In all likelihood those players are Shawn Oakman and Andrew Billings. Both of these guys have traits that the Giants have been attracted to in the past, so let's take a closer look. Billings is the Baylor nose tackle, though he will likely play 3-technique in the pros. The Giants like their linemen to be "strong like tractor", and Billings certainly qualifies. He broke a 22-year-old high school weight lifting record with a combined lift of 2,010 pounds (805 squat, 500 bench press, 705 dead lift), and is now reported to have a Clean of more than 400 pounds. That's "strong" folks.

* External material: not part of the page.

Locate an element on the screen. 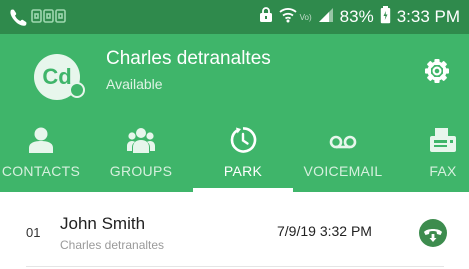  park-slot-number: 01 is located at coordinates (34, 232).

Oakman is the 6-9, 280-pound athletic freak defensive end you've heard about. Despite his size he is remarkably athletic, and plays with a high motor in pursuit. The problem with Oakman is that he isn't dominating every play against every offensive tackle he goes against, because with his length, athleticism, and raw power, he should be. Scouts will need to find out what his work ethic is like, whether or not he is constrained by the defensive scheme, how coachable he is, and whether or not he takes plays off. Oakman has truly rare athletic tools, and if he can unleash them with proper technique, he could be the next J.J. Watt.

Or he could be the next Vernon Gholston.

With the 21st Overall Pick of the 2016 NFL Draft, the New York Giants select ...

Shaq Lawson, Defensive End, Clemson

The Giants normally like their defensive ends be in the 6-4 to 6-6 range and have long arms. Guys like Justin Tuck, Mathias Kiwanuka, Jason Pierre-Paul, and Damontre Moore. The length is an advantage that, along with their quickness, lets them get their hands on offensive tackles first and quickly win.

Lawson is a bit different breed. He is more compactly built, but he combines natural leverage with power and athleticism into a package that is difficult for offensive tackles to stop while also holding up well in the run game. He reminds a bit of former Gamecock -- and current Charger -- Melvin Ingram in that way, though Lawson is a bit bigger. He can win with speed or power, and also has a spin move reminiscent of Nikita Whitlock's

The Giants need help on the edge, particularly if they decide against re-signing Robert Ayers. Shaq Lawson could be that guy.